The following is a simple MPI code example written in Fortran. When run, each task prints out its rank and the total number of tasks with which the program is launched.
program hello
use mpi_f08
implicit none
integer :: ierror, rank, ntasks
call MPI_INIT(ierror)
call MPI_COMM_SIZE(MPI_COMM_WORLD, ntasks, ierror)
call MPI_COMM_RANK(MPI_COMM_WORLD, rank, ierror)
write(*,*) 'Hello from task', rank, '/', ntasks
call MPI_FINALIZE(ierror)
end program hello
The corresponding code in C:
#include <stdio.h>
#include <mpi.h>
int main(int argc, char** argv)
{
int rank, ntasks;
MPI_Init(&argc, &argv);
MPI_Comm_rank(MPI_COMM_WORLD, &rank);
MPI_Comm_size(MPI_COMM_WORLD, &ntasks);
printf("Hello from task %d / %d \n", rank, ntasks);
MPI_Finalize();
}
$ mpicc -o hello hello.c
In order to launch N MPI tasks, a special launcher command like mpiexec in basic Linux systems is required. For example, for running the above code with four tasks, the command would be:
$mpiexec -n 4 ./hello
Hello from task 0 / 4
Hello from task 2 / 4
Hello from task 1 / 4
Hello from task 3 / 4
Typically, you want that the number of MPI tasks is the same as the number of cores to be used.

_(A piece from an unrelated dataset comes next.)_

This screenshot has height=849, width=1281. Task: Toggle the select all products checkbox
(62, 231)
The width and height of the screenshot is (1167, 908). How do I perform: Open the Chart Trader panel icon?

In order to perform actual work in parallel, the data needs to be divided into different parallel tasks in order to prepare it for computation. Afterward, the results of individual tasks are combined. So, for example, with MPI, the sum of elements in an array could be carried out (in Fortran) as follows:
program parallel_sum
use mpi_f08
implicit none
integer :: i, local_size
real :: array(100) = [(i, i=0, 99)]
real, allocatable :: local_array(:)
real :: total_sum, local_sum
integer :: ierror, rank, ntasks
call MPI_INIT(ierror)
call MPI_COMM_SIZE(MPI_COMM_WORLD, ntasks, ierror)
call MPI_COMM_RANK(MPI_COMM_WORLD, rank, ierror)
! Allocate space for sub arrays and distribute data from rank 0
local_size = 100 / ntasks
allocate(local_array(local_size))
call MPI_SCATTER(array, local_size, MPI_REAL, local_array, local_size, MPI_REAL, &
0, MPI_COMM_WORLD, ierror)
! Each task calculates its own local sum
local_sum = sum(local_array)
! Gather the data to rank 0 and sum in the fly (reduce)
call MPI_REDUCE(local_sum, total_sum, 1, MPI_REAL, MPI_SUM, 0, MPI_COMM_WORLD, ierror)
if (rank == 0) then
write(*,*) 'sum of array', total_sum
end if
call MPI_FINALIZE(ierror)
end program parallel_sum
Shared memory parallelization, in which parallel threads can access the shared memory independently, can be used within a node. This, on the one hand, makes programming easier but can also lead to poor performance and seemingly random errors that are difficult to find.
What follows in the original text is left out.